▶ Work required
Can you swap "status icon" for "status indicator" in the lines below and give them back otherwise unchanged, without the pictures?

▶ Provided data
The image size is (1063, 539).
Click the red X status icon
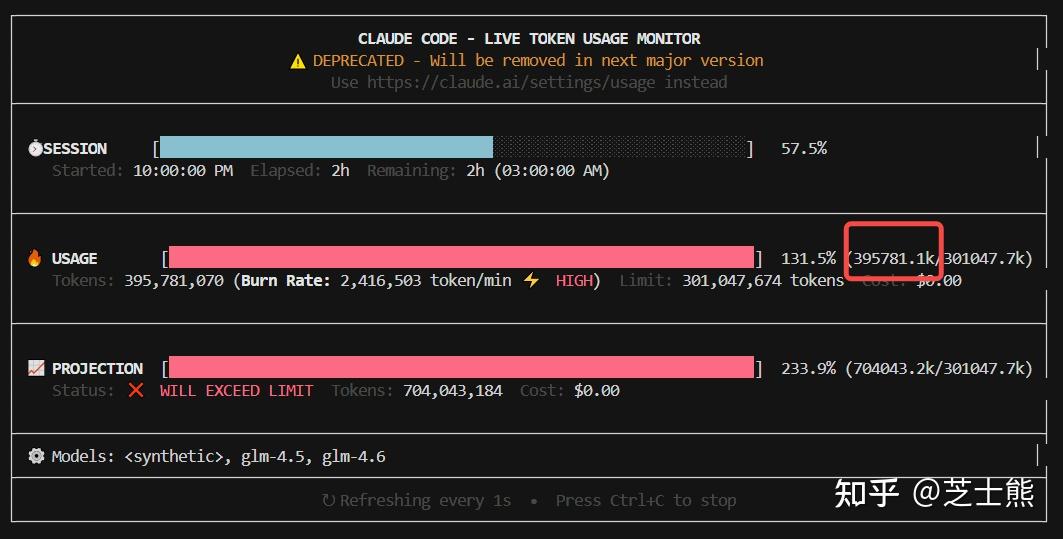(x=136, y=391)
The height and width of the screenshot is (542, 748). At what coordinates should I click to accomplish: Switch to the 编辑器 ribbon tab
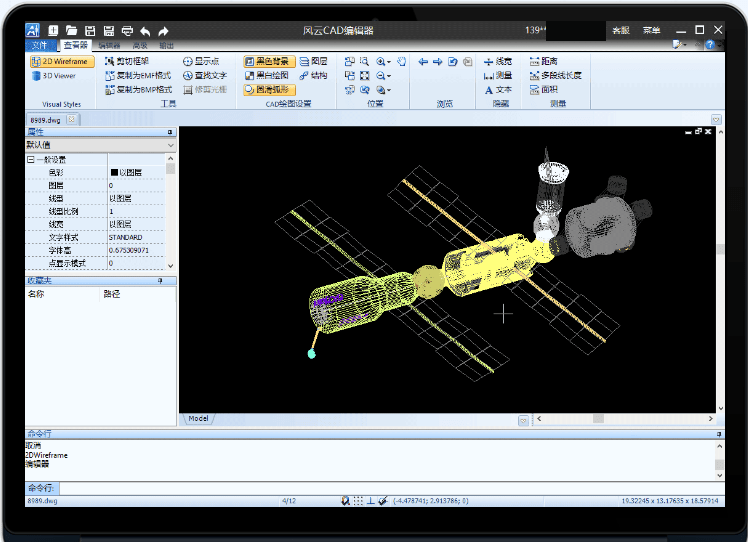(x=108, y=46)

▶ Solution to this exercise
The image size is (1063, 539).
Click the red X status indicator
(x=136, y=391)
The height and width of the screenshot is (542, 748). At what coordinates should I click to accomplish: Switch to the 编辑器 ribbon tab
(x=108, y=46)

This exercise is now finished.